Prep Time: 10 minutes
Cook Time: 17 minutes
Difficulty Level: easy
Serves: 4 people
- 115 g pork (4 oz)
- 45 ml cooking oil (3 tbsp)
- 10 ml Shaoxing wine (2 tsp)
- 5 ml sweet fermented sauce (1 tsp)
- 5 ml light soy sauce (1 tsp) salt to taste
- 200 g Chinese noodles (7 oz)
- 200 ml chicken stock (3/4 cup)
- 10 ml light soy sayce (2 tsp)
- 1 ml salt (1/4 tsp)
- 5 ml Chinkiang vinegar (1 tsp)
- 60 ml chili oil with its sediment (1/4 cup)
- 25 g spring onions (finely sliced) (1/4 cup)
- 75 ml Sichuanese ya cai (5 tbsp)
Cut the pork into small pieces, then mince using the Fusion Master Mincer fitted with the fine mincer disc.

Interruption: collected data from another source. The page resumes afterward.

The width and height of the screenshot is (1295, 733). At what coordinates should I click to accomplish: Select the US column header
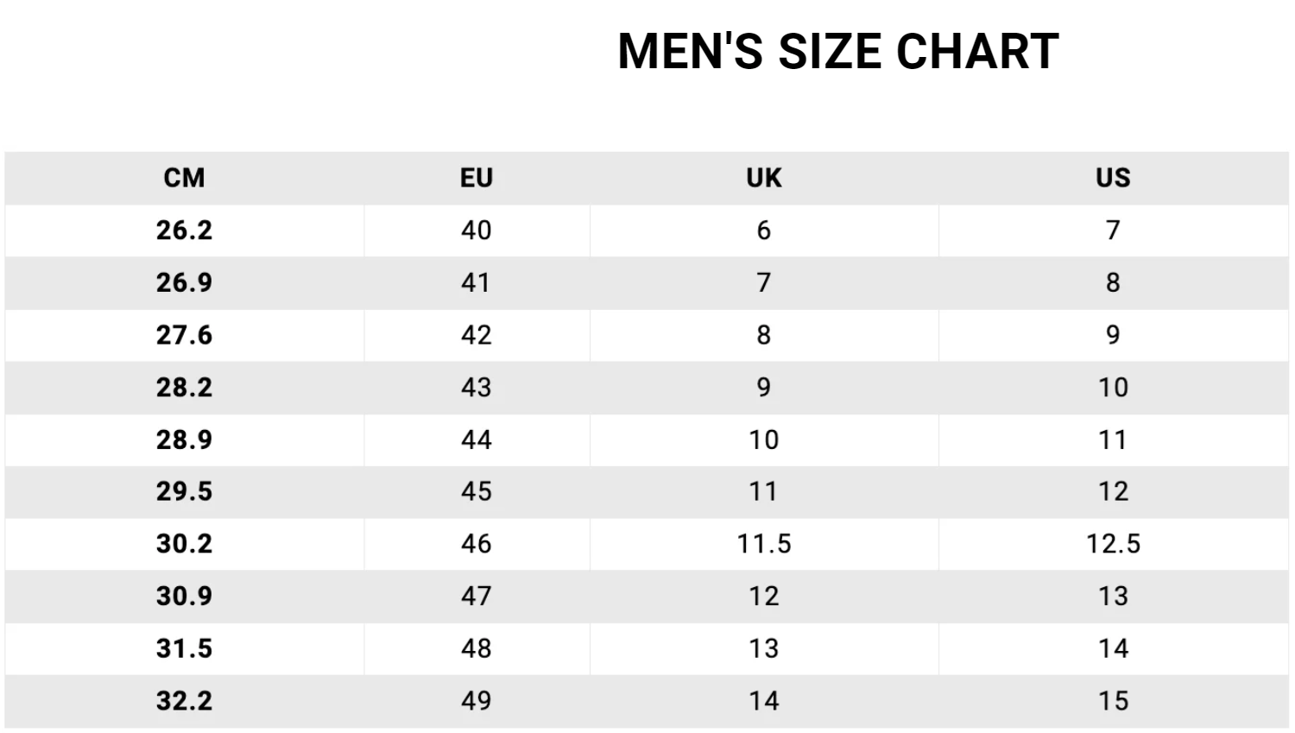(1113, 178)
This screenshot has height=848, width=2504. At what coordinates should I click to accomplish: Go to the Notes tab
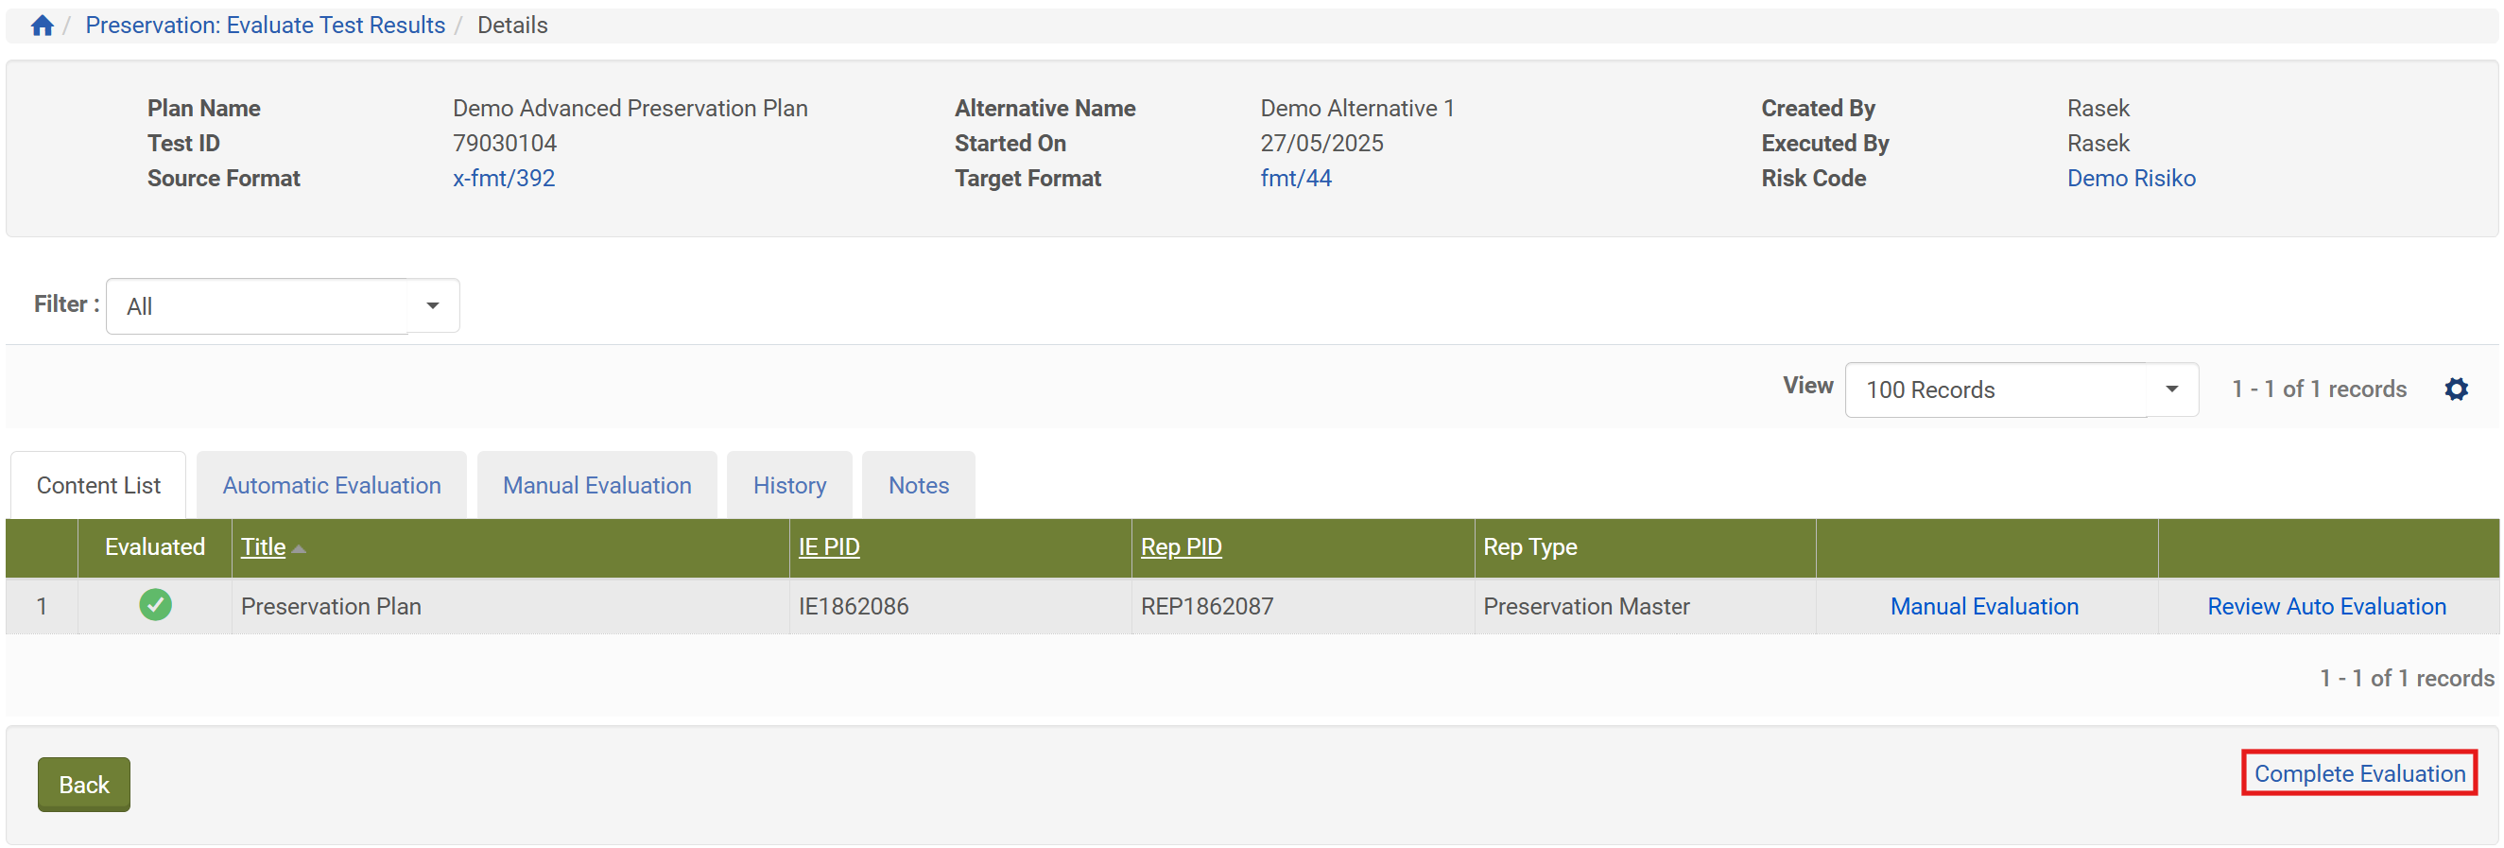pyautogui.click(x=919, y=485)
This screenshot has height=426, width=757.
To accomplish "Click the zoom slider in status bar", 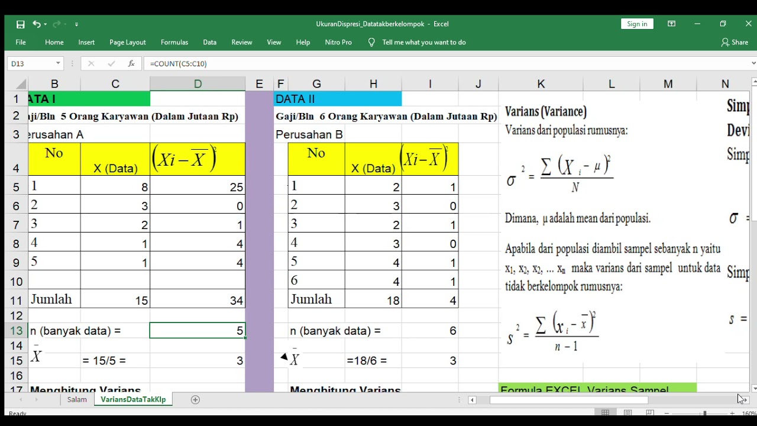I will coord(704,413).
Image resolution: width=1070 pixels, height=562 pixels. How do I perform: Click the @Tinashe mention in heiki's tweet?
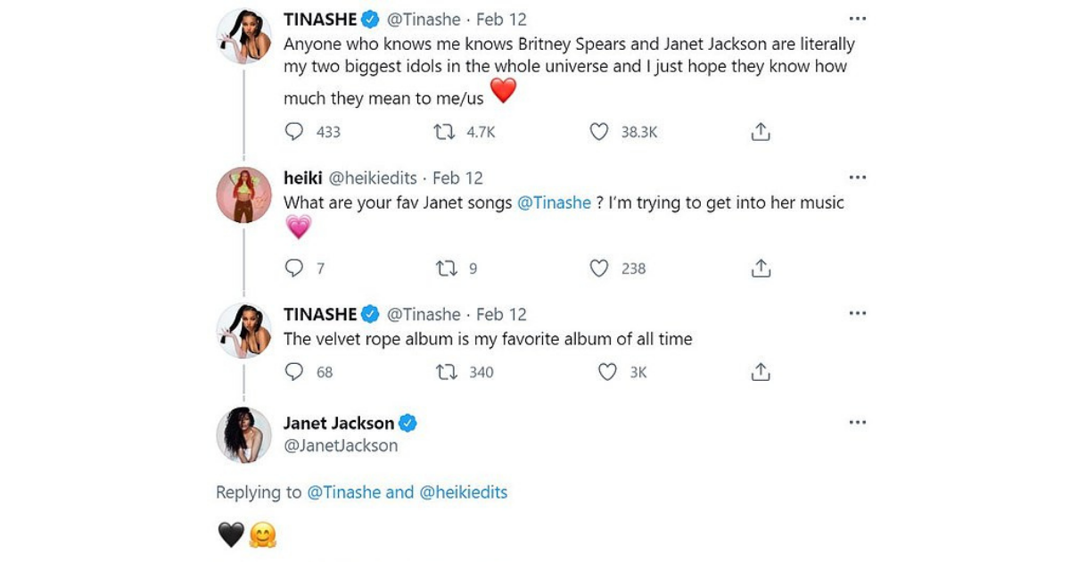click(554, 203)
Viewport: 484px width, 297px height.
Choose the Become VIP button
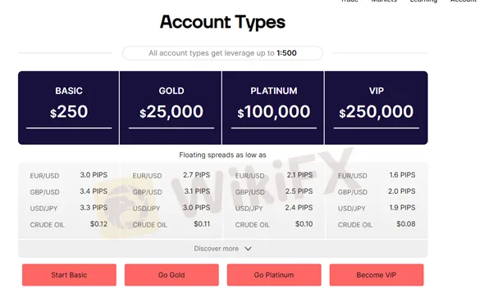[x=377, y=275]
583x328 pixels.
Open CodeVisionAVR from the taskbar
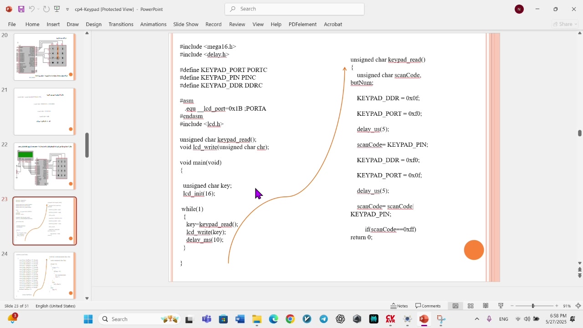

Heat oil in the Chef Series II 9”/28 cm Fry Pan over medium- high heat, then add meat and stir-fry until it changes color, approx. 5-8 min. Add the Shaoxing wine, stir a few times, then add the sweet fermented sauce and stir-fry until fragrant about 1 min. Add soy sauce and salt to taste, then stir to break up the meat. Remove from heat and set aside.
Add noodles to the Pasta Maker. Fill Nano water to the max fill line and place in microwave uncovered. Microwave for 6-8 min at 900 watts. After cooking to your liking, place cover on and drain.
While noodles are cooking, combine all of the ingredients for the sauce in a small bowl.
Add noodles to the Premium Blossom Server with the sauce and the meat. Stir well to evenly distribute the sauce and meat.